[begin Information provided]

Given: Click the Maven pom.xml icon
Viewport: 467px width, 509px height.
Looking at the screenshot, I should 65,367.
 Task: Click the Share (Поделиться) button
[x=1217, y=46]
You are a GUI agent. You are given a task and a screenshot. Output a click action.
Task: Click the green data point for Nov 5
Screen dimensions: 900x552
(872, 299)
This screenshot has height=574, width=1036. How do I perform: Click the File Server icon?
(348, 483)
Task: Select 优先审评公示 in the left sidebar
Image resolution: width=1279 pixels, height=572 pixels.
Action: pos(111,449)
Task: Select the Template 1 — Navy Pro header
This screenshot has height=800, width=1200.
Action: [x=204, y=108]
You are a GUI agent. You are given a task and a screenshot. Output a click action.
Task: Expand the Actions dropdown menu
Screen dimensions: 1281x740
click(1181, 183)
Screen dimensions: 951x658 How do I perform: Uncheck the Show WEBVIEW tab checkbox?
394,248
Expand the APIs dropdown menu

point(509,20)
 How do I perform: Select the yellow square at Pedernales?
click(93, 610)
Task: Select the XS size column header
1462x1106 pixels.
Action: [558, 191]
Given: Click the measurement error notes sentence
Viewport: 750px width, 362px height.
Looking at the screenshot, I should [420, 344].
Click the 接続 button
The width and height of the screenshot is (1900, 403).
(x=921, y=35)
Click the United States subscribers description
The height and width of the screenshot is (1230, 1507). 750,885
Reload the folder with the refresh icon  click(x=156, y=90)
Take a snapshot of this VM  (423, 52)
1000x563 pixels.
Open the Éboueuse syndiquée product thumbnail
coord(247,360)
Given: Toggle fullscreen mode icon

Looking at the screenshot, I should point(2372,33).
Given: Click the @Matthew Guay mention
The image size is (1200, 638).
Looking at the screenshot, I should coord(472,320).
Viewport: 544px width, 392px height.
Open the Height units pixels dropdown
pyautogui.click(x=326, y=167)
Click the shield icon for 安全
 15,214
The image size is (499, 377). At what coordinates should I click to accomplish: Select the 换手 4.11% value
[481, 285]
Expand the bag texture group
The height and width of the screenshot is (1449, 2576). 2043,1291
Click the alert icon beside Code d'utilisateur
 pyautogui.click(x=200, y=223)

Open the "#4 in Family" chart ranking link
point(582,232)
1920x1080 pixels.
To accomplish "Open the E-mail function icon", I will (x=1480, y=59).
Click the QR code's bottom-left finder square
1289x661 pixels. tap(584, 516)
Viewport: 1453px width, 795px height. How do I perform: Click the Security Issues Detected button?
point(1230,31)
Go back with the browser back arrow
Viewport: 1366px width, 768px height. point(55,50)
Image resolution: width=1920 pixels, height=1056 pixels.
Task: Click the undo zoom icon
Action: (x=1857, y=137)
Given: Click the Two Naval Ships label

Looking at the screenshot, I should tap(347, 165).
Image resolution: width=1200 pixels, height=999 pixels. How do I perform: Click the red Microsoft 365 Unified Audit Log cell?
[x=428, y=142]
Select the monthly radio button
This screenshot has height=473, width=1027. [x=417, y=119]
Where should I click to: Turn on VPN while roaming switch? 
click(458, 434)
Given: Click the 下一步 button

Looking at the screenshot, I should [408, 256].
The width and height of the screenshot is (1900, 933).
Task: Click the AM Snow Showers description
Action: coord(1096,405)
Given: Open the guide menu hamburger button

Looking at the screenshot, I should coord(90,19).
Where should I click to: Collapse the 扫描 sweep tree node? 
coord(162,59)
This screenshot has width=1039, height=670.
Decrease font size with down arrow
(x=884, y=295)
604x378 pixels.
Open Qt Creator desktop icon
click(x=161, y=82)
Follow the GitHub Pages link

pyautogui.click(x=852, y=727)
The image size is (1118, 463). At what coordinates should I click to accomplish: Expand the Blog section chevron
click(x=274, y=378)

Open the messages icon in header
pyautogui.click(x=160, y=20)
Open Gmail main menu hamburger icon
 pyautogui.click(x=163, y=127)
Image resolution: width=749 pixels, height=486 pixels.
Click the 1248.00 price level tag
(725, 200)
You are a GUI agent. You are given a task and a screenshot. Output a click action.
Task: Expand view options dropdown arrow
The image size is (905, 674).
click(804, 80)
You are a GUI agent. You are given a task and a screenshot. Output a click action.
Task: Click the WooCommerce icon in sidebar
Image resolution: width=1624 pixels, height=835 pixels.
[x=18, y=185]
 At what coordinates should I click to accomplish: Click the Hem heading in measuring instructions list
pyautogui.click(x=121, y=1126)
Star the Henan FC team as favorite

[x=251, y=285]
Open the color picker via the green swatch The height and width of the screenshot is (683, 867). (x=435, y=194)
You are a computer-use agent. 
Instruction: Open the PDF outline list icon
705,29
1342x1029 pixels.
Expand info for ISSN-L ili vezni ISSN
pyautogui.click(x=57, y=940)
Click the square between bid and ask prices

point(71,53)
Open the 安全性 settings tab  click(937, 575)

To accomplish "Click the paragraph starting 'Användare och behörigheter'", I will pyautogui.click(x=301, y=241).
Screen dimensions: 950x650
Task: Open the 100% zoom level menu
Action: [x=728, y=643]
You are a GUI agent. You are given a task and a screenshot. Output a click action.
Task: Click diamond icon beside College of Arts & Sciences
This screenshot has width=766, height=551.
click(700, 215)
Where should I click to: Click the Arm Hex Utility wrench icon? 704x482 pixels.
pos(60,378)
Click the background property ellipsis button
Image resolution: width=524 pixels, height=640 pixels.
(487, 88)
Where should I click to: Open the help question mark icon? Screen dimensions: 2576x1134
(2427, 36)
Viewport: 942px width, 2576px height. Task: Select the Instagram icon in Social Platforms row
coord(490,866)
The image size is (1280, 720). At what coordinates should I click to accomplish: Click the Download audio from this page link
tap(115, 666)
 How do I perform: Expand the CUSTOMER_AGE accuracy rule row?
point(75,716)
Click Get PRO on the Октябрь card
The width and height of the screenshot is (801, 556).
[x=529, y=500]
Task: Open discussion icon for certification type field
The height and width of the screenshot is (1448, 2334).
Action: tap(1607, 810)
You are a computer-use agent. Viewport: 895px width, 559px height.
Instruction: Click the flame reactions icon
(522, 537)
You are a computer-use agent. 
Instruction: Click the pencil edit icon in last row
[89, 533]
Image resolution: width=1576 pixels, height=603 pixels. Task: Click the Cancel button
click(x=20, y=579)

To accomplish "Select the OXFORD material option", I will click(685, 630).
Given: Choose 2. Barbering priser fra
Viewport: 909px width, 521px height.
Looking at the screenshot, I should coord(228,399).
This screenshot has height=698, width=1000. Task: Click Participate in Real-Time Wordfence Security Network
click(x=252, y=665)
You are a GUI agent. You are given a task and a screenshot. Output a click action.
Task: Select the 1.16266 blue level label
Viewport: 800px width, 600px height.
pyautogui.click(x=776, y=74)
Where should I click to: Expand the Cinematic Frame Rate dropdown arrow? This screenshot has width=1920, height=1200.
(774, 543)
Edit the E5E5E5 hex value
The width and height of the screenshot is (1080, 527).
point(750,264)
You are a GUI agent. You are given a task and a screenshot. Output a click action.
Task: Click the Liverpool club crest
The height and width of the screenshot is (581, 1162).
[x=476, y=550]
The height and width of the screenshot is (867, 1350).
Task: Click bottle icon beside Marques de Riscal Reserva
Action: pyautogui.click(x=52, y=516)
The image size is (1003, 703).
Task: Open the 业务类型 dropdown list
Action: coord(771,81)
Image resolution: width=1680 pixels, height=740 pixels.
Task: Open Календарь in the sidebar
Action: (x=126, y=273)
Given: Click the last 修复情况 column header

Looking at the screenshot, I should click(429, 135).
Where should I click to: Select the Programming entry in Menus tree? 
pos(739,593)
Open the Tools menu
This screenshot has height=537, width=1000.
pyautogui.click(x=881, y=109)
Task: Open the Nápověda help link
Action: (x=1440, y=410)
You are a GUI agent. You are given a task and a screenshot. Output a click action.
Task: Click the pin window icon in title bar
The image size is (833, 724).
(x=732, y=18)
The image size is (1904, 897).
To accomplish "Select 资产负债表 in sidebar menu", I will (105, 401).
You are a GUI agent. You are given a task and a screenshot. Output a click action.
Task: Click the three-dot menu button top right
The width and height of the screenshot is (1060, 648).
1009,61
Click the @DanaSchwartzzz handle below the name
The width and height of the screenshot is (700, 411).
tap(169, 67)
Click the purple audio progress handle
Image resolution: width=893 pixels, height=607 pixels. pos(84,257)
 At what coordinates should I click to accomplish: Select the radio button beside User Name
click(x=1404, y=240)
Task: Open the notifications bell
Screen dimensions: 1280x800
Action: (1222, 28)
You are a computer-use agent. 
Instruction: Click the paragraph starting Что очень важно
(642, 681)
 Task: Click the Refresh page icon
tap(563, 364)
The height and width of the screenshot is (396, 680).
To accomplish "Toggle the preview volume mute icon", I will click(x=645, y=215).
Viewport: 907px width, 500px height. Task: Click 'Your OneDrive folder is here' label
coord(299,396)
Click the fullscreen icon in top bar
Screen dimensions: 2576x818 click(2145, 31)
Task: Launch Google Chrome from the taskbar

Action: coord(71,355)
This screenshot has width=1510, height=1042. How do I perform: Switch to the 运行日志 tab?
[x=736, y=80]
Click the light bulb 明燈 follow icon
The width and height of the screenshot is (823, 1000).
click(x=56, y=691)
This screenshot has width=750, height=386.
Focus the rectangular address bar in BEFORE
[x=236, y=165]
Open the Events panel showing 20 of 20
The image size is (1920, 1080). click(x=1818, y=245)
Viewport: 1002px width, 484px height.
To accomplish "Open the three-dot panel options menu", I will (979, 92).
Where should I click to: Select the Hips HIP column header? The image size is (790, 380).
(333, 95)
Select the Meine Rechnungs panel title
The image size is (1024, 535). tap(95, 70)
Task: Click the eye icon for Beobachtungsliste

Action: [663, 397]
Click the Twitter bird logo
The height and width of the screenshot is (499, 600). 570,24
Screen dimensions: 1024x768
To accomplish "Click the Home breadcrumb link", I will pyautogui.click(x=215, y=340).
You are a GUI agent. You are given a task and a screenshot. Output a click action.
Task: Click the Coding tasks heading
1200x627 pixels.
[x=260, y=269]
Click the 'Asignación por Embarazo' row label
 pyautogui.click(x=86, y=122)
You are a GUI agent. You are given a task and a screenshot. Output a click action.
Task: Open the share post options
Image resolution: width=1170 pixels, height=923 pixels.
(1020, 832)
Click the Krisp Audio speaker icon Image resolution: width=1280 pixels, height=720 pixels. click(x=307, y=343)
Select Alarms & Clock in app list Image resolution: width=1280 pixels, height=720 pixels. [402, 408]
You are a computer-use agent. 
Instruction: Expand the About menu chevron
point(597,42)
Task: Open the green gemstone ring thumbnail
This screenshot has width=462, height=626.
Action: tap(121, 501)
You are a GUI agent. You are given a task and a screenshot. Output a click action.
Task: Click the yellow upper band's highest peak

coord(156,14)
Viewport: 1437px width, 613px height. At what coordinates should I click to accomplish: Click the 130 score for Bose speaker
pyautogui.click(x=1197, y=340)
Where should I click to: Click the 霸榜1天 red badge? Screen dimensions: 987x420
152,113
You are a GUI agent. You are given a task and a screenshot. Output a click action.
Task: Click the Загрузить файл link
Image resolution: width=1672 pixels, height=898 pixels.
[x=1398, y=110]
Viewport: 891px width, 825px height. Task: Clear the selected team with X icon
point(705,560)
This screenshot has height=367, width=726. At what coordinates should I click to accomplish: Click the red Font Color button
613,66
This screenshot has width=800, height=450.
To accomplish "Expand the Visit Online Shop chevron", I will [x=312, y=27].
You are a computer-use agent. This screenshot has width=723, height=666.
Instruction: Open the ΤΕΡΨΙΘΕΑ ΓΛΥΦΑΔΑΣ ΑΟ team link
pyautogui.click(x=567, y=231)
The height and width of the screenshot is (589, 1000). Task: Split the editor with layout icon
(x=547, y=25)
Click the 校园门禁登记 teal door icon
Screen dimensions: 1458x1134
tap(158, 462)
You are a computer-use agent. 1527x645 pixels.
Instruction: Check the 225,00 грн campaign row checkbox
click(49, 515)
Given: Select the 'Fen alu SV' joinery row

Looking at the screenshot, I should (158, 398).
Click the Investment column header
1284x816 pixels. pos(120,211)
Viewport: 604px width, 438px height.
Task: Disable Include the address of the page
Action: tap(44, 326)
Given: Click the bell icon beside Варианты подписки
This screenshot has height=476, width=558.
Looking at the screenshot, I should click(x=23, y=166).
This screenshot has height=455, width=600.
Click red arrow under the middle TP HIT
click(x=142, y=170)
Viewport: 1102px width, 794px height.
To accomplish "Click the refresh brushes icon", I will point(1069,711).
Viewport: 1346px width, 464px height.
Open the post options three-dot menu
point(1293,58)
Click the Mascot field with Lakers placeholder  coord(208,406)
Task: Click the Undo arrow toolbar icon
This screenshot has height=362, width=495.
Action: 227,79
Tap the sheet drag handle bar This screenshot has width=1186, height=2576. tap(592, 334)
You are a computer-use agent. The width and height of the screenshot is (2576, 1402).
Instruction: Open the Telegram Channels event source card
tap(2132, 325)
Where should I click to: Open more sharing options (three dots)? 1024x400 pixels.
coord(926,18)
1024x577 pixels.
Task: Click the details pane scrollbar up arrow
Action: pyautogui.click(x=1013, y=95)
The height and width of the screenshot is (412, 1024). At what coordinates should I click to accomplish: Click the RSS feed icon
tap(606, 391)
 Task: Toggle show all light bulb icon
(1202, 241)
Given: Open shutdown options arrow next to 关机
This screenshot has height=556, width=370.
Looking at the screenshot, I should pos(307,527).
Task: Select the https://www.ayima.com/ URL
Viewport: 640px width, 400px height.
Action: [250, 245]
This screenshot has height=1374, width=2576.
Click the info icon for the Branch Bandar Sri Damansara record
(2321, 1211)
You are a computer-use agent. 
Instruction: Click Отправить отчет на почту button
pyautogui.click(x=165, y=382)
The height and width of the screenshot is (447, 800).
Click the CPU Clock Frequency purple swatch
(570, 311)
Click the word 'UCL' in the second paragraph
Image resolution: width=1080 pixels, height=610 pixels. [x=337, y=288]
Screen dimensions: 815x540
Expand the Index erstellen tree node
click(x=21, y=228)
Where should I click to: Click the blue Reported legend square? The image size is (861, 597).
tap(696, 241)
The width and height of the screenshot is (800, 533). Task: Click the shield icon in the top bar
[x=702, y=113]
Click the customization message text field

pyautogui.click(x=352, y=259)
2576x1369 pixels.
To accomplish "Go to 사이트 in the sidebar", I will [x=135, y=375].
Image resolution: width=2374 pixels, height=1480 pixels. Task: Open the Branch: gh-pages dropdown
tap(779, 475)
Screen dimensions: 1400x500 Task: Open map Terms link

[end Information provided]

» **Your objective**: Reproduce everything in the listing from the line containing "Open the Events panel showing 20 of 20" down to the line containing "will (979, 92).", both included, exactly as those lines appear.

» **The answer**:
Open the Events panel showing 20 of 20
The image size is (1920, 1080). click(x=1818, y=245)
Viewport: 1002px width, 484px height.
To accomplish "Open the three-dot panel options menu", I will (979, 92).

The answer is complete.